そうだとすると、残る1つの新しさを考えなければなりません。「なぜ新しいと言えるのか」ということです。なぜ新しいと言えるのか。それは、「隣人を愛する」だけではなく、「敵をも愛する」。もっと言うと、互いにすべての人を愛しなさいと言っているところが画期的なのです。これまで誰も、「敵を愛しなさい」とは教えられてこなかったのです。違う国の人、違う信仰の人を愛しなさいなどということを聞いたことがなかったのです。

ところが、イエスはまったく新しい相互愛を求めます。「互いに愛し合いなさい。わたしがあなたがたを愛したように、あなたがたも互いに愛し合いなさい。」隣人も、敵も、違う国籍、違う宗教、豊かな人も、貧しい人も、わけ隔てなく愛しなさい。今までこんなこと誰も求めなかった。これが、イエスの求める新しさです。

なぜ、そんな相互愛を求めるのでしょうか。イエスはなぜすべての人を愛する必要があるかも説明します。それは、「わたしがあなたがたを愛したのだから」ということです。「わたしがあなたがたを愛したように、あなたがたも互いに愛し合いなさい。」イエスは、誰も分け隔てしないで愛した。これが新しく示された互いに愛し合うお手本です。

イエスのお手本は、十字架の上に完全に現されました。イエスは正しい人のためだけに命を捧げたのではないのです。隣に磔にされた殺人犯のためにも、イエスの十字架のそばで泣いていた婦人たちのためにも、磔の場面から逃げ去った弟子たちのためにも、すべての人のために命を捧げたのです。すべての人のために命を捧げたのでしたら、わたしのためにも命を捧げてくださったのではないでしょうか。

そのイエスが、掟を授けます。「互いに愛し合いなさい。」分け隔てなく愛し、全人類のために命を捧げたイエスが「互いに愛し合いなさ」と命じたのであれば、わたしたちがあの人は愛さなくてよい、あの人は嫌ってもかまわない、あの人には文句を言ってもよいということになるでしょうか。わたしは決してそうであってはならないと思います。すべての人を、互いに愛し合うのでなければ、イエスの命令を果たしたことにはならないのです。

今日、わたしたちはここにミサに集まりました。考え方の違う人が集まりました。礼拝に参加するという目的は同じですが、わたしと考えの違う人が集まっています。「わたしと考え方が真っ向から食い違うので、あの人は愛せません」この言い分は、本当に通用するでしょうか。

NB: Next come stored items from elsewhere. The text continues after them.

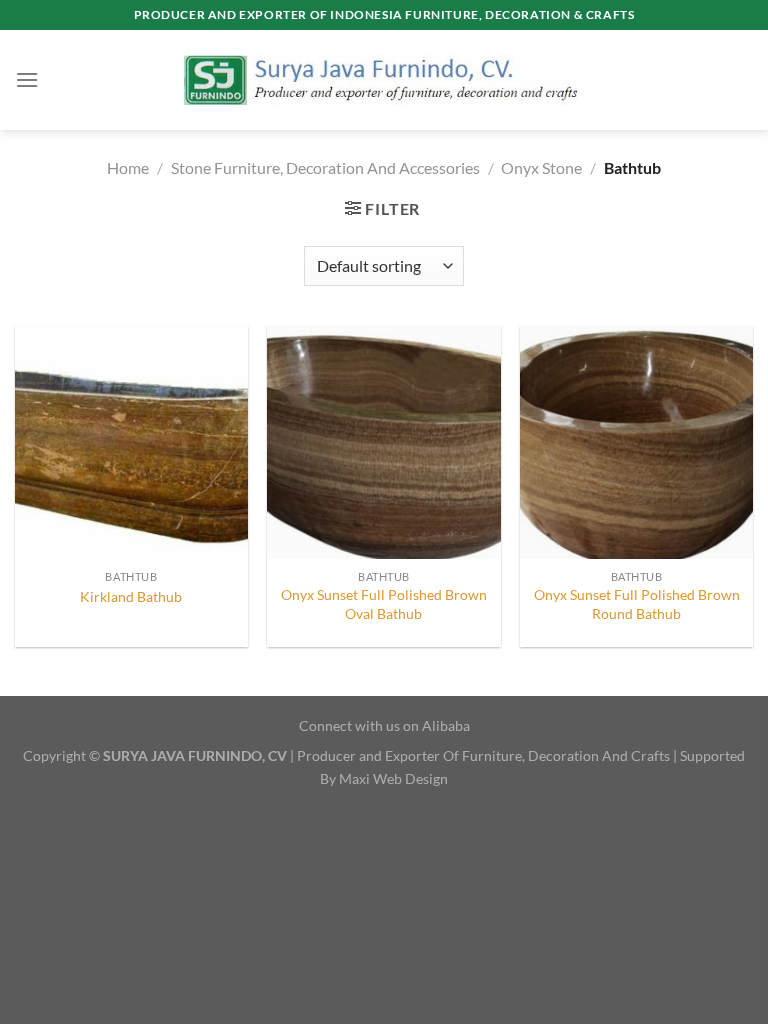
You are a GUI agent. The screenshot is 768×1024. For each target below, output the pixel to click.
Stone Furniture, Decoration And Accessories (325, 167)
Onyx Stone (541, 167)
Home (128, 167)
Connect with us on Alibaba (384, 725)
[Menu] (27, 79)
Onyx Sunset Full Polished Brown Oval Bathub (384, 604)
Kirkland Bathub (131, 596)
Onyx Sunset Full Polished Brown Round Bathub (637, 604)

正直に言いますが、中田神父が見ても、わたしと考え方が真っ向から食い違う人はいるのです。ここにいるという意味ではありませんが、18年、5つの教会を巡回して、真っ向から食い違う人が誰もいなかったといったら嘘になります。わたしは、「互いに愛し合いなさい。わたしがあなたがたを愛したように」というイエスの新しい掟の、足元にもたどり着いていなかったと思うのです。

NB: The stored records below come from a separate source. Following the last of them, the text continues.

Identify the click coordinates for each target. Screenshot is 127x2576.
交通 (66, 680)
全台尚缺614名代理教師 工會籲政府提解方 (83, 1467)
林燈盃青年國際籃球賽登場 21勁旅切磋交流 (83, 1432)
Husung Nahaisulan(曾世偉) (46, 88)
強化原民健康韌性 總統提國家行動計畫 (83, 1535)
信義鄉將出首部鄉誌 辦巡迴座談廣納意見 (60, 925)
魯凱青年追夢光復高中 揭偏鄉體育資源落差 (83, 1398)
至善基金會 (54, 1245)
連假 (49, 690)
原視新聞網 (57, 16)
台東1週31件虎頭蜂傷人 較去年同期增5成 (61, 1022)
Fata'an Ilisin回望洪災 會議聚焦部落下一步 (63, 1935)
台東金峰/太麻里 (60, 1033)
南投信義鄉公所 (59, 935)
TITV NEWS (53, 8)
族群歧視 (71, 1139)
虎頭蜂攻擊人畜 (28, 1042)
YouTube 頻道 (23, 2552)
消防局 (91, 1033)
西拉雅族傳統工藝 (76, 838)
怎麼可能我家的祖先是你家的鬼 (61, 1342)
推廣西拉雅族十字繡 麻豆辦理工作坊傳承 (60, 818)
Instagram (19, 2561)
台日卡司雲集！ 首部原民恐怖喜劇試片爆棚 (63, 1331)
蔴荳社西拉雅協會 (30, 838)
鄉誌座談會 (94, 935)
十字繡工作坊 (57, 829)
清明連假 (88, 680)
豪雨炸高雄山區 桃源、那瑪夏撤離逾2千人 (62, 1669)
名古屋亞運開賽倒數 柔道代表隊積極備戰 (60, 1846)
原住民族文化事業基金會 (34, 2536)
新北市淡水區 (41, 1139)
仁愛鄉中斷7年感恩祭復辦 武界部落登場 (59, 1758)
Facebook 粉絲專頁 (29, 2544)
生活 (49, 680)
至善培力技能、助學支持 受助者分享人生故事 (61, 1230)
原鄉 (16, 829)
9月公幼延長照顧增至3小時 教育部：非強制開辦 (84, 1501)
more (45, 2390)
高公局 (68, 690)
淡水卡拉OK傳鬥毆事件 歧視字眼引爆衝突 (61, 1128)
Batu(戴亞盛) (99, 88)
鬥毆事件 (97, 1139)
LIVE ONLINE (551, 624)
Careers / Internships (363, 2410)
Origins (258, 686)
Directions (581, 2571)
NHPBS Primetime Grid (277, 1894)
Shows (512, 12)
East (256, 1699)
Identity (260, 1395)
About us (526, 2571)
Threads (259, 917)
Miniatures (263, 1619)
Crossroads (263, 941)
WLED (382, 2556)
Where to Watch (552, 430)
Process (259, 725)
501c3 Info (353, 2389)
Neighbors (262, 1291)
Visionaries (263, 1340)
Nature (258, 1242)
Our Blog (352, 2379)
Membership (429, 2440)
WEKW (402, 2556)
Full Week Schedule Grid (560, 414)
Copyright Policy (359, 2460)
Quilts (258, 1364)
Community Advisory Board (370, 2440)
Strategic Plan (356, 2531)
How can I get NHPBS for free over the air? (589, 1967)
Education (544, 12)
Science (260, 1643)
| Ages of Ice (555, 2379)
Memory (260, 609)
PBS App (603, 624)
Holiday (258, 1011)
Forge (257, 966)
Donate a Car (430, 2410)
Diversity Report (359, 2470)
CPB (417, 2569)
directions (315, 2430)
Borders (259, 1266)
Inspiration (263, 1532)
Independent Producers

ここで説教の最初に話したことを思い出して欲しいのですが、「昔の仕方でお願いします」と告解のときにお願いしたお父さんがいました。「昔の仕方」とか「新しい仕方」にこだわることこそが、もはや鮮度を失っていると思います。もしも、誰かが「昔の仕方でお願いします」と言われたら、司祭は慌てることなく、その人にとって神のゆるしが十分伝わるような接し方をしてあげる。これこそが、画期的な新しいゆるしの秘跡ではないかなぁと思いました。

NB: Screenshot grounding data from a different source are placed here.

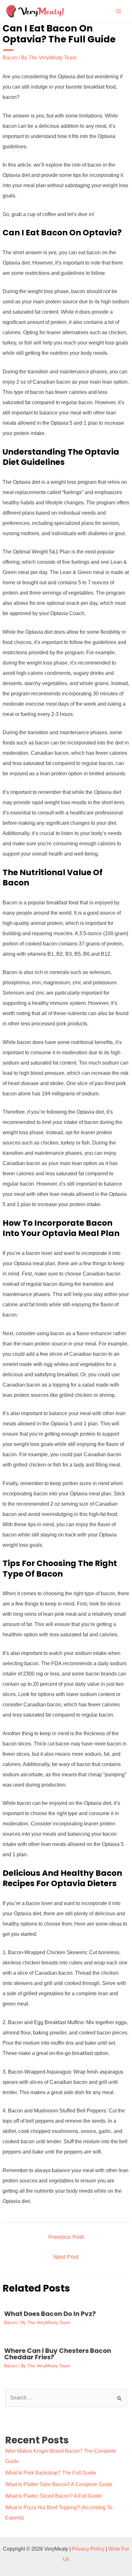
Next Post (66, 2257)
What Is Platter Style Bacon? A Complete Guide (58, 2484)
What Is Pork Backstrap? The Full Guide (50, 2473)
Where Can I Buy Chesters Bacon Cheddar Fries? (57, 2354)
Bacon (10, 57)
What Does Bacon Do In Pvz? (50, 2313)
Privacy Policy (88, 2549)
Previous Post (66, 2237)
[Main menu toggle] (118, 11)
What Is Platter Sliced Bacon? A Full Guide (53, 2496)
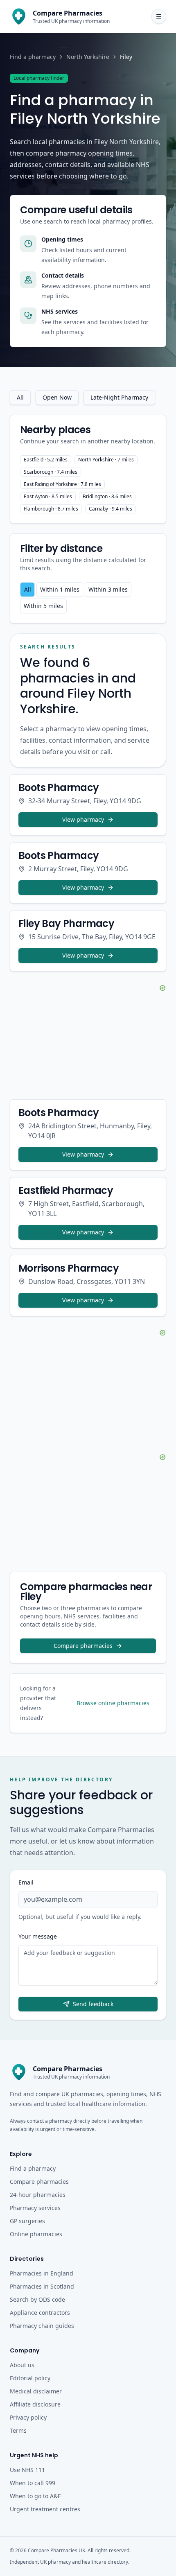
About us (22, 2365)
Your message (37, 1936)
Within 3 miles (108, 589)
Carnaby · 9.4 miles (110, 508)
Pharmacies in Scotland (42, 2286)
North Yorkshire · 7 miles (106, 459)
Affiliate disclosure (35, 2404)
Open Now (57, 397)
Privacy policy (28, 2417)
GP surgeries (27, 2221)
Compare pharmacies (83, 1646)
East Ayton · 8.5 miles (48, 496)
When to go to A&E (35, 2496)
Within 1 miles (59, 589)
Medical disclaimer (36, 2391)
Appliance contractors (40, 2312)
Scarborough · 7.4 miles (50, 471)
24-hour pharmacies (37, 2195)
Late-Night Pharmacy (119, 397)
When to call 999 (32, 2483)
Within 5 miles (43, 606)
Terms (18, 2430)
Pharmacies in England (41, 2273)
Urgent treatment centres (45, 2509)
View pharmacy (83, 819)
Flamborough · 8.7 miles (51, 508)
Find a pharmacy (33, 57)
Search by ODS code (37, 2299)
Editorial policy (30, 2378)
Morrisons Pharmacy (68, 1268)
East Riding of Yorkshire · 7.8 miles (62, 484)
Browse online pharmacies (113, 1703)
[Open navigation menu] (158, 16)
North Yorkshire (87, 57)
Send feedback (93, 2004)
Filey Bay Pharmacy (66, 923)
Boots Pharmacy (58, 787)
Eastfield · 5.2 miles (46, 459)
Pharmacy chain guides (42, 2326)
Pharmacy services (35, 2208)
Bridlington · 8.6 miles (107, 496)
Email (26, 1882)
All (20, 397)
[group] (88, 597)
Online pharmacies (36, 2234)
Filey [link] (126, 57)
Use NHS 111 (27, 2470)
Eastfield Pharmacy (65, 1190)
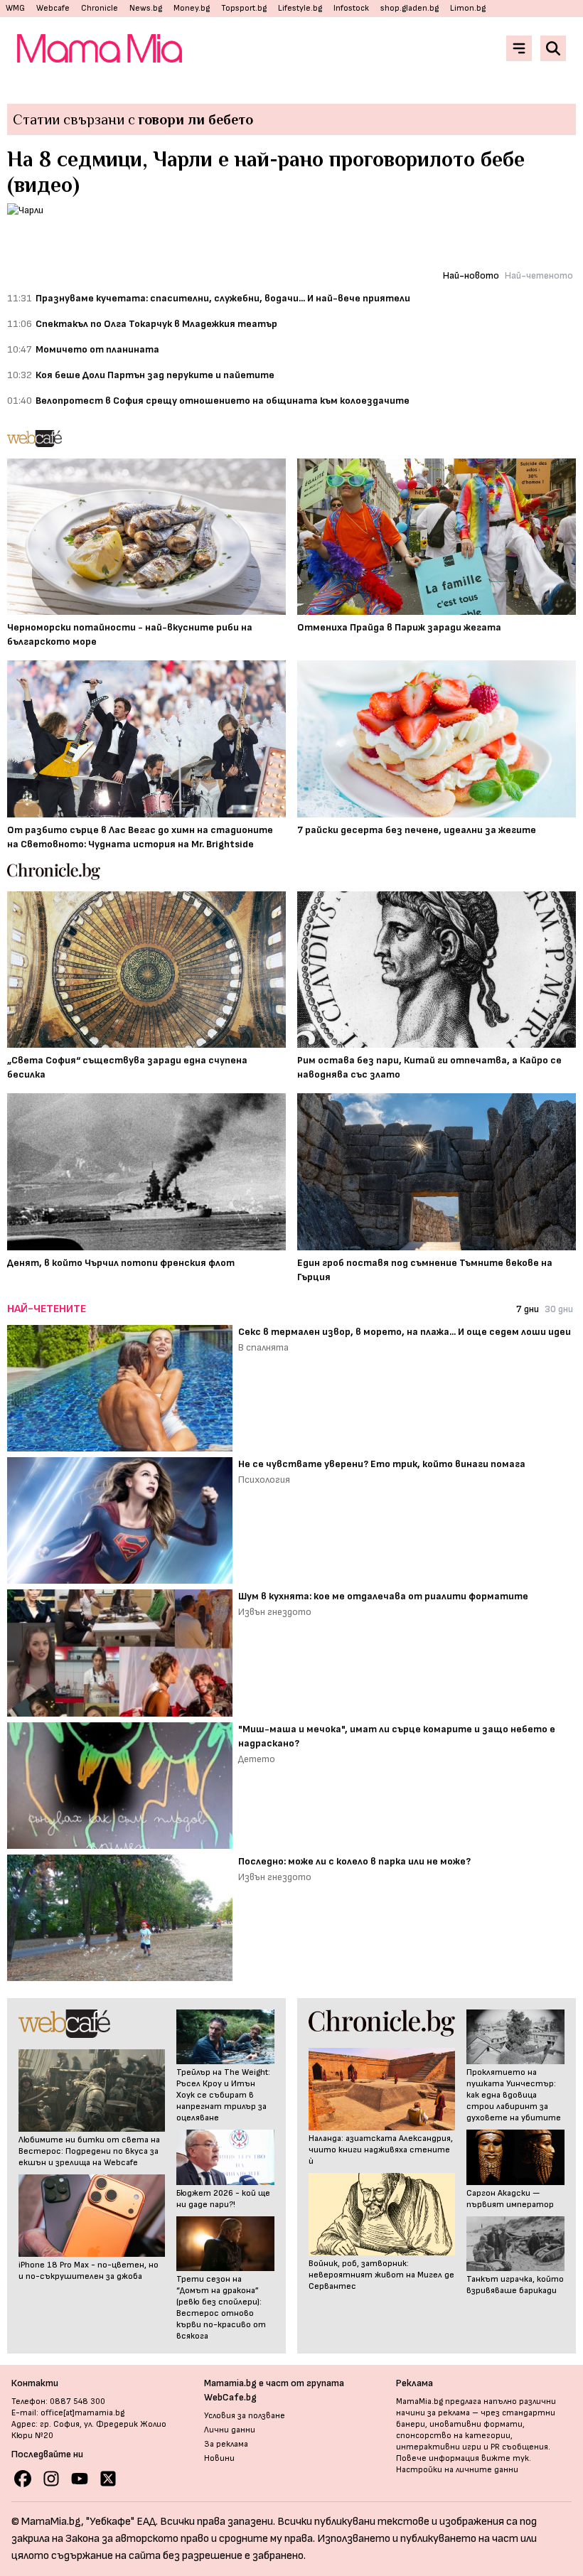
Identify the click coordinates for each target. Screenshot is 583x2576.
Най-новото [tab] (471, 275)
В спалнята (263, 1347)
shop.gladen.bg (409, 8)
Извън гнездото (274, 1612)
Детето (256, 1759)
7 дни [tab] (527, 1309)
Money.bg (191, 8)
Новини (219, 2458)
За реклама (226, 2444)
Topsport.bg (244, 8)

イエスは、わたしたちに新しい掟を授けました。分け隔てなく、互いに愛し合う生き方です。自分の信念と合わない人と、互いに愛し合いましょう。わたしが正しいと思っていることに異議を唱える人と、互いに愛し合いましょう。

イエスが、「わたしがあなたがたを愛したように」とのお手本を示したのですから、わたしたちには「この人は愛せません」「ミサに来ている中で、この人は受け入れられません」などという限界を設けてはいけません。まったく新しい、画期的な相互愛の生き方を、困難を感じても一歩ずつ進めていくことができるように、ミサの中で助けを願いましょう。